Trying to Remember My Father
As a child of five, I yearned to bring my father a gift,
to cradle in my hand the precise beauty of a corkscrew.
Now, in spite of myself, I try to remember what he was like.
His face comes more easily to mind than I had hoped,
as does his sharp red suit and paisley tie, his brown shoes
and clucking laugh. I try to remember the other parts,
the significant bits, like his hands, like his heart.
I fall asleep on the bench trying to remember him.
The sky in my dream is filled with the granite sweetness
of mountain air. It is a short dream. I am aware of sheep
by the tracks, behind clumps of old vegetation.
There are too many stones and squat buildings. I wake
to people looking into my face like relatives into a crib.

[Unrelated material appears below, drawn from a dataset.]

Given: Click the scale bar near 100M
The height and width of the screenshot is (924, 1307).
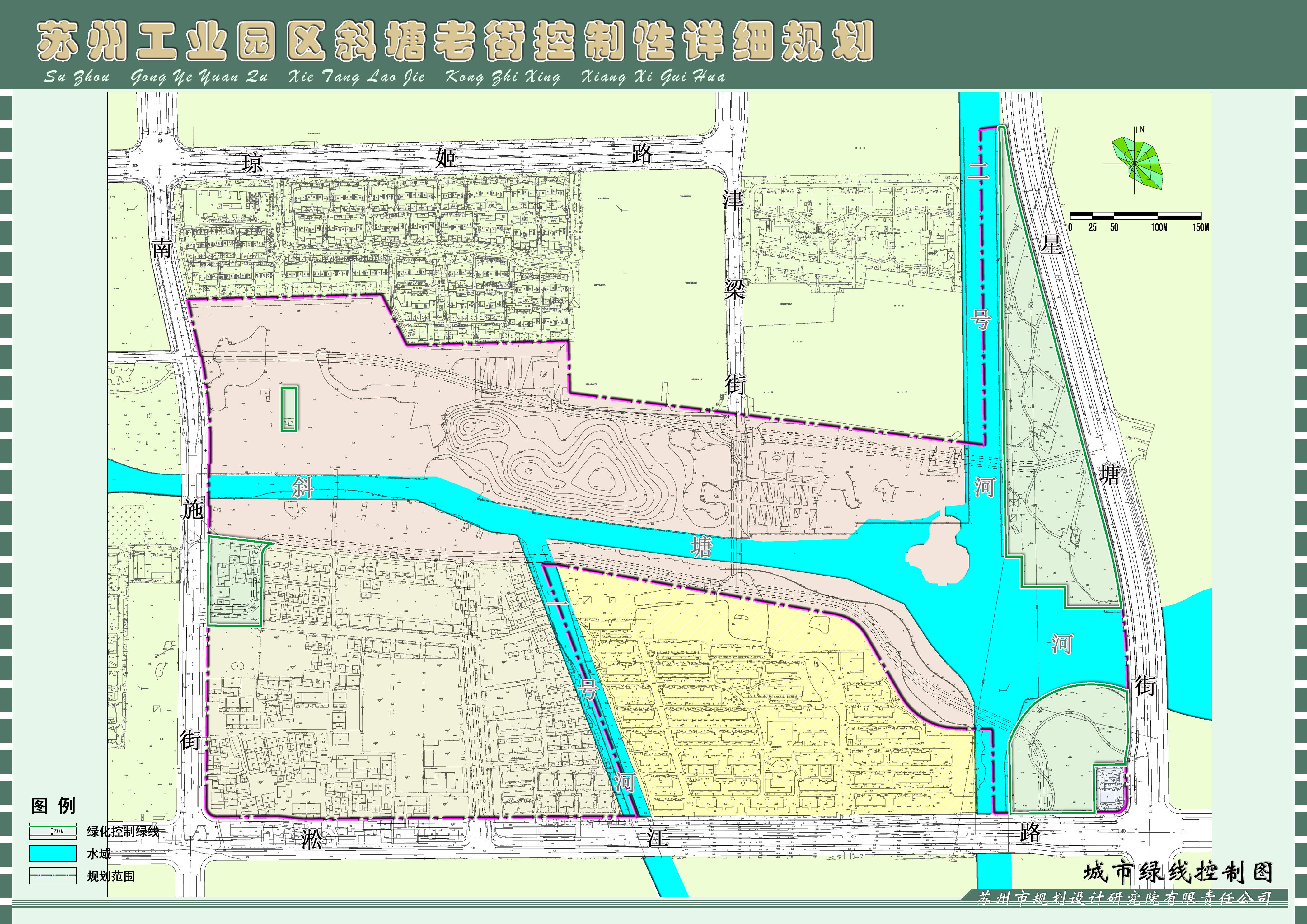Looking at the screenshot, I should pyautogui.click(x=1157, y=216).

I am not sure if I am awake or still dreaming. Perhaps
they are the same thing, merely a double consciousness
because a person must take walks inside himself.
He was like a garden, my father, half architecture, half habit.
I remember that much. I learned from him the rigour
of proper English and the pride of good manners.
He taught me to lace my shoes, and to spell as well.
But I learned to sing from my mother, because you
do not leave someone whom you taught how to sing.
I was born left-handed, but now I write with my right
—a part of me he took with him. I want to feel sad, but I don't.
I only wish I had memorised him when I was too young to know
that was the sort of thing you had to do before you turned six.